Aproximadamente 1200 venezuelanos deixaram neste domingo (19) o acampamento onde estavam abrigados no Brasil, no distrito de Pacaraima, em Roraima. A informação foi confirmada pelo coronel Hilel Zanatta, responsável do exército pela operação Acolhida, que recebe os estrangeiros que estão fugindo da ditadura venezuelana de Nicolás Maduro. A fronteira, por onde passam atualmente cerca de 800 estrangeiros por dia, permanece aberta, mas o fluxo de imigrantes caiu pela metade, afirmou Zanatta.

Os fatos aconteceram depois de um tumulto registrado no sábado. O incidente começou depois que o comerciante Raimundo Nonato de Oliveira, de 55 anos, foi assaltado e agredido na sexta-feira (17).

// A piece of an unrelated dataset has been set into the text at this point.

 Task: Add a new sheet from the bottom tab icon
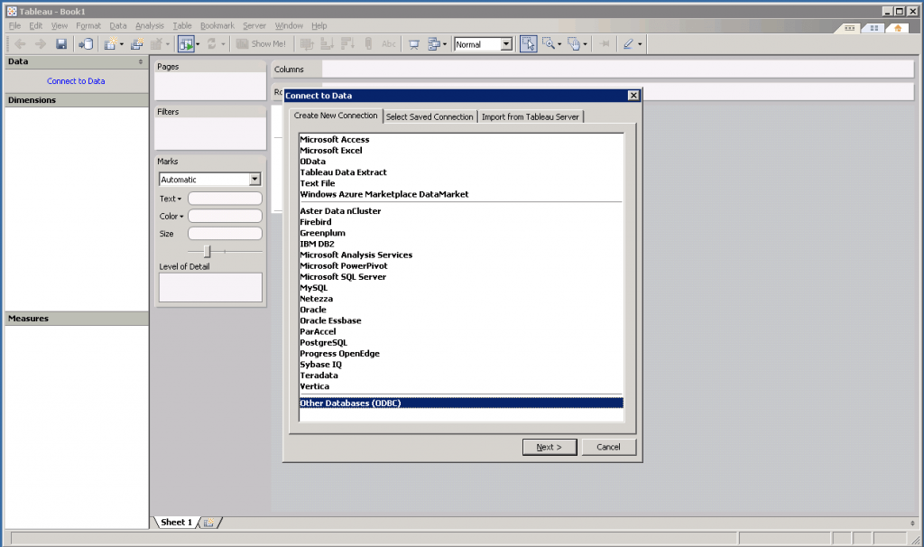coord(208,523)
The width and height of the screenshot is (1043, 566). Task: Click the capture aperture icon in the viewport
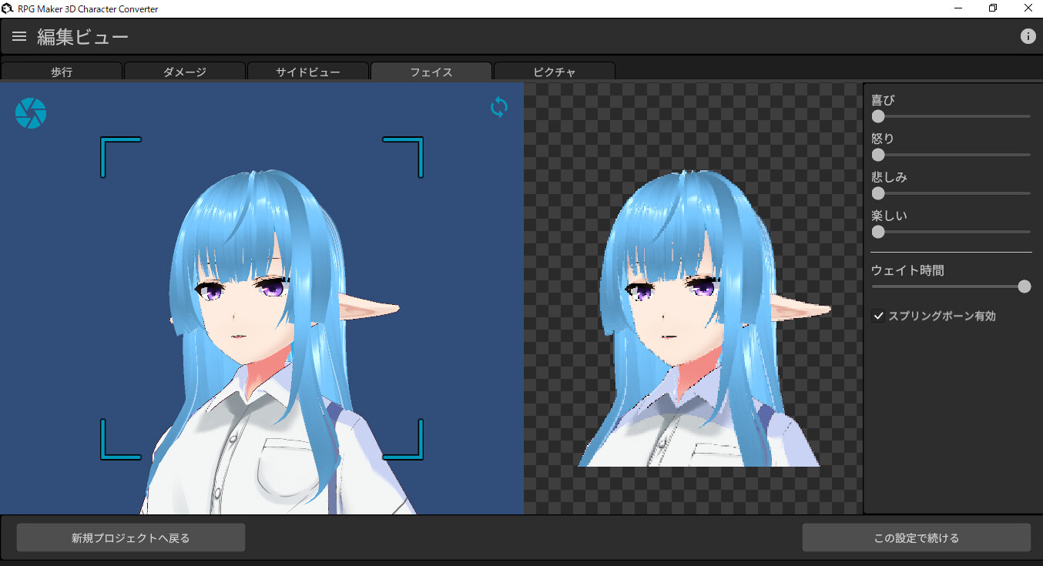click(30, 112)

Com a suspeita de que o fato havia sido cometido por um grupo de venezuelanos, um grupo de moradores decidiu protestar no acampamento. Em retaliação ao ocorrido, moradores de Pacaraima se organizaram por redes sociais e atacaram acampamentos de venezuelanos. Os locais foram destruídos, queimados e os imigrantes foram mandados embora da cidade.

A segurança no município foi reforçada pela PM e 60 homens da Força Nacional devem chegar à região na segunda. Neste domingo, o presidente Michel Temer se reuniu com ministros para avaliar a situação da fronteira. O governo federal ainda busca uma solução para os fatos.